To see the difference, we first need to look at the similarities. In both gamification and manipulation one person, or group, customizes their behavior, based on other people’s response to achieve their goals. Media is often used, but it’s by no means the only method. Tone, word choice and how information is presented is often adjusted to achieve goals. With that said, what’s the difference?
Honestly, on the surface, there might be little difference. Sometimes it’s hard to tell when somebody is trying to manipulate us. Sometimes we can’t tell till it’s too late. This is part of why we care about the answer to “Isn’t that manipulation?” It’s important, but the surface can deceive us, so the surface won’t tell us the answer.
The Power of Choice in Gamification
Taking a deeper look at these two terms, we understand the difference: gamification applies game design outside of games to help a user achieve his/her goals, while manipulation is the attempt to control people to accomplish things. The key part is that games are about the player’s choices, and game design is about empowering players in their choices to experience the intended gameplay. That’s very different from manipulation’s focus on control.

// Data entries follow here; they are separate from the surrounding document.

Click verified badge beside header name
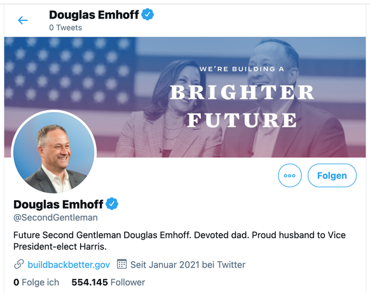Image resolution: width=370 pixels, height=293 pixels. click(147, 15)
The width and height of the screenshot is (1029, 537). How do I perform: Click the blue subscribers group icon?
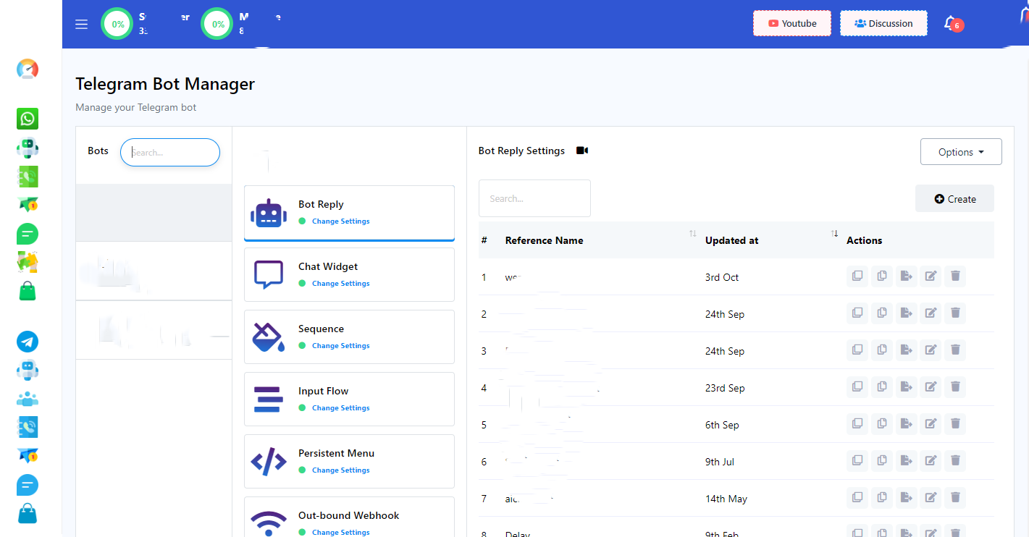28,399
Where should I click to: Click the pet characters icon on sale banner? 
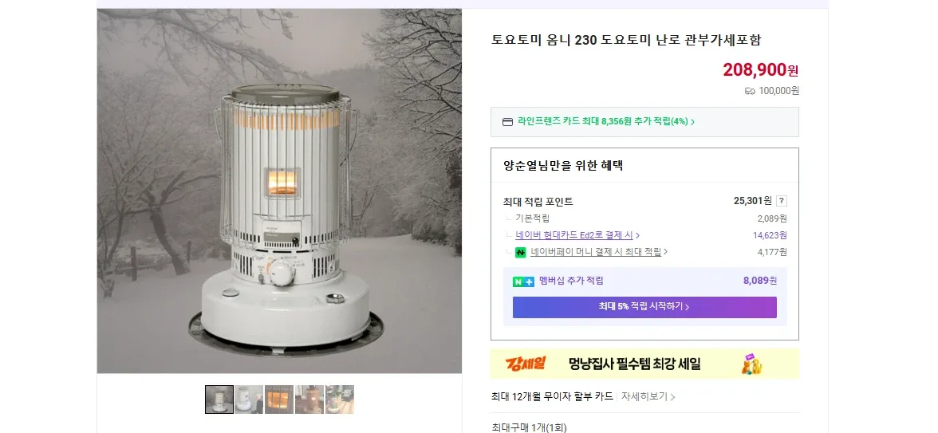point(751,364)
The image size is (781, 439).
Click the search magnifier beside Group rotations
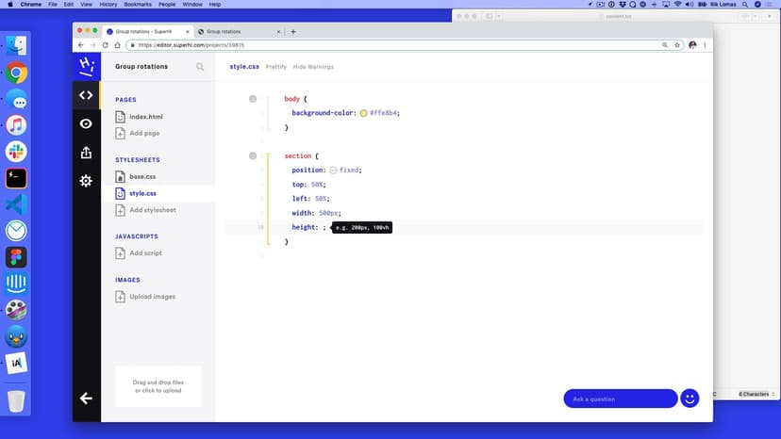200,67
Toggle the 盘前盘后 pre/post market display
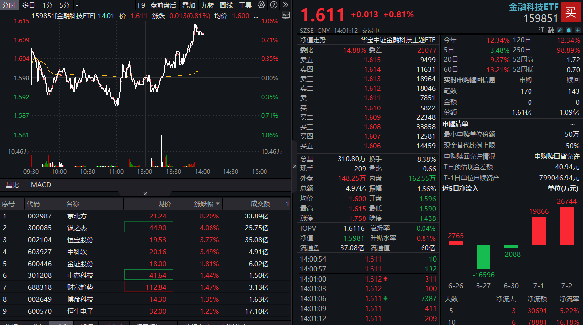The width and height of the screenshot is (583, 325). coord(163,5)
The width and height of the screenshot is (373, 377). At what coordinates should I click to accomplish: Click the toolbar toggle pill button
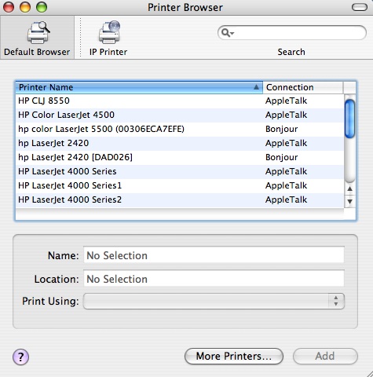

A great example of unintentional gamification that clearly shows the difference is an experiment that was conducted in India with a computer. The computer was made available, for free, with no supervision to the public outside a building. Children, who didn’t know English at all, started playing with it. I say “playing”, because they were just exploring what the computer was and what it could do. When the experimenter spoke with the children months later, the first thing they said was, “We need a faster processor and a better mouse.” Nobody controlled the children or forced them to learn English or figure out how to make the computer work better, like we see in classrooms. They chose to do it, and were able to because the placement of the computer empowered the children to make those choices. Further experiments refined the findings and inspired experiments in alternative education.
If you don’t think that’s gamification, I’d disagree with you as a game designer. There were designed rules, just not very many. There was a designed situation, despite it being simple. The computer was designed to give feedback based on interaction, and so were the programs made available. There was a designed, open-ended experience for the participants to go through by choice. It was like an exploration-focused sandbox game.
Unintentionally, Sugata Mitra, the experimenter, applied game design to a non-game situation. That is gamification, and in this case it helped children learn a new language and other complex subjects by empowering their ability to make meaningful choices. Yu-kai Chou calls this “Human-Focused Design” in his post “What is Gamification?“. By intentionally applying the lessons he learned about human behavior (Human-Focused Design) Sugata Mitra has made amazing, positive effects in the lives of children, and plans to do the same for many more.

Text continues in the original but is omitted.